İslamiyetin ilk zamanlarında Ehl-i beytten olanların hepsine şerif denilirdi. Daha sonra Mısır'daki Abbasi halifeleri zamanında Hasan radıyallahü anhın evladına (çocuklarına) şerif denilerek beyaz sarık, hazret-i Hüseyin'in evladına seyyid ismi verilerek yeşil sarık sarmaları uygun görüldü. Bu mübarek sülaleden (soydan) doğan çocuklar iki şahitle hakim huzurunda kaydedilirdi.
İslam devletlerinde her devirde Peygamber efendimizin mübarek neslinden gelenlere çok hürmet gösterilirdi. Osmanlı Devletinde bu durum daha açık görülür. Osmanlı sultanlarının seyyidlere ve şeriflere hususi sevgi ve hürmetleri vardı. Bu sebeple Osmanlı Devletinde onların işlerine bakan ayrı bir teşkilat vardı. Burada, seyyid ve şerif olanlar iki şahitle hakim huzurunda kaydedilir, doğum ve vefatları deftere geçirilirdi. Böylece seyyid ve şerif olmayanların bu mübarek nesil (soy) ile karışmaması temin edilirdi. Ayrıca onların, kendilerine layık olmayan işlerde çalışmalarına, bu mübarek sülaleden olan hanımların dengi olmayanlarla evlenmelerine izin verilmezdi. Onların her türlü hakları korunurdu.

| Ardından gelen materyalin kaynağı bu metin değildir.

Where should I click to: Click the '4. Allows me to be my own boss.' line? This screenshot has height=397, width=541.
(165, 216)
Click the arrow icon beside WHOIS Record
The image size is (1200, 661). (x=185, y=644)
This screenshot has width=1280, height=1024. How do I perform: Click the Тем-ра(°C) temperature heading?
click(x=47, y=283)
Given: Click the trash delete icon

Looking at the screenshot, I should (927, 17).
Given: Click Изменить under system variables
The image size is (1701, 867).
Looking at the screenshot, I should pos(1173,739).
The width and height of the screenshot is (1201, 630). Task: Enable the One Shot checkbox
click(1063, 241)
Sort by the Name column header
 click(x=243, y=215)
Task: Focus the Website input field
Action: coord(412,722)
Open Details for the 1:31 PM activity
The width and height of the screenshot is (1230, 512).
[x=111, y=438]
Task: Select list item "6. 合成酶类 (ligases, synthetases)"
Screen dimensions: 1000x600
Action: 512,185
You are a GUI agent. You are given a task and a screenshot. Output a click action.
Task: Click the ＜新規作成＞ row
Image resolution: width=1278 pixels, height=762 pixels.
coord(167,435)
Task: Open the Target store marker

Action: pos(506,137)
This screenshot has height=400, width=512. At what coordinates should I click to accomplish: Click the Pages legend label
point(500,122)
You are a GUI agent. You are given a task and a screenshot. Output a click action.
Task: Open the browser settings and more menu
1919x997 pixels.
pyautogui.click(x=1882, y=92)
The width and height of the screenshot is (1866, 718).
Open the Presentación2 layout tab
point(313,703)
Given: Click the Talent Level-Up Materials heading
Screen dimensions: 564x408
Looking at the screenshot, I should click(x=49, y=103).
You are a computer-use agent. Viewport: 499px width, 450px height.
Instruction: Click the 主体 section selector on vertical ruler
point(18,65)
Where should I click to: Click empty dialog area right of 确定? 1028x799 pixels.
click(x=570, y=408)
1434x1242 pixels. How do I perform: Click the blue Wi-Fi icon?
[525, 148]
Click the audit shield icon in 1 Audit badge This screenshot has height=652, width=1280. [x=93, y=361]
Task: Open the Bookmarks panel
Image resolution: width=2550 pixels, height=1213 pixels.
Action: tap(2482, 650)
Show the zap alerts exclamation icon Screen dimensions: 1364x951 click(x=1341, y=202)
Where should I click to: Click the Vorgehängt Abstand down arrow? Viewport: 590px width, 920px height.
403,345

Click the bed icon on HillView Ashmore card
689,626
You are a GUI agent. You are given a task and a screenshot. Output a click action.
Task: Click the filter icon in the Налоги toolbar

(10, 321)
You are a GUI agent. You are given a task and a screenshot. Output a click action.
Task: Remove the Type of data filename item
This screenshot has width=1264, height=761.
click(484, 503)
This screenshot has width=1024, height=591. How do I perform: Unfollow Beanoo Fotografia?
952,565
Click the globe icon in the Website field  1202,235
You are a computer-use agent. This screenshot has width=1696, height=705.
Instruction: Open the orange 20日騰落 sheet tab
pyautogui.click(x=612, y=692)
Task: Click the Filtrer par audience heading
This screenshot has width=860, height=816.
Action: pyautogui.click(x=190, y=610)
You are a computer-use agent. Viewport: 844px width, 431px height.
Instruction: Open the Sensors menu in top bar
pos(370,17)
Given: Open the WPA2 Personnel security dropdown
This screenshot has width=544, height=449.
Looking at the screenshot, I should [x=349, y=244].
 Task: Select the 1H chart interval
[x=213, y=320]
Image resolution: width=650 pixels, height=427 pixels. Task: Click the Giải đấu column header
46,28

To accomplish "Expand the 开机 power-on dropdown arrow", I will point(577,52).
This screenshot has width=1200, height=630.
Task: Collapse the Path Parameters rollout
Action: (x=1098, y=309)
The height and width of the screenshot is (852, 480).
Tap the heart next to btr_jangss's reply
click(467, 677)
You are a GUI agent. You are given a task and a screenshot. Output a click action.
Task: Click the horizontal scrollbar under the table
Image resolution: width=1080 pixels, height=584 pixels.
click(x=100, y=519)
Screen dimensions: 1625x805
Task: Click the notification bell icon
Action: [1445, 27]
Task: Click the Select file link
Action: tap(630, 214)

Bu teşkilatın başında bulunan zata Nakib-ül-Eşraf denirdi. Seyyid ve şeriflerin umumi bir velisi durumundaydı. Bu sebeple Nakib-ül-Eşrafa çok hürmet olunurdu. Merasimlerde, devlet adamlarından önde gelirdi. Padişahlara kılıç kuşatanları olduğu gibi, duaları makbul sayıldığı için, kılıç kuşatma sırasında duaları ekseriyetle bunlar yapardı.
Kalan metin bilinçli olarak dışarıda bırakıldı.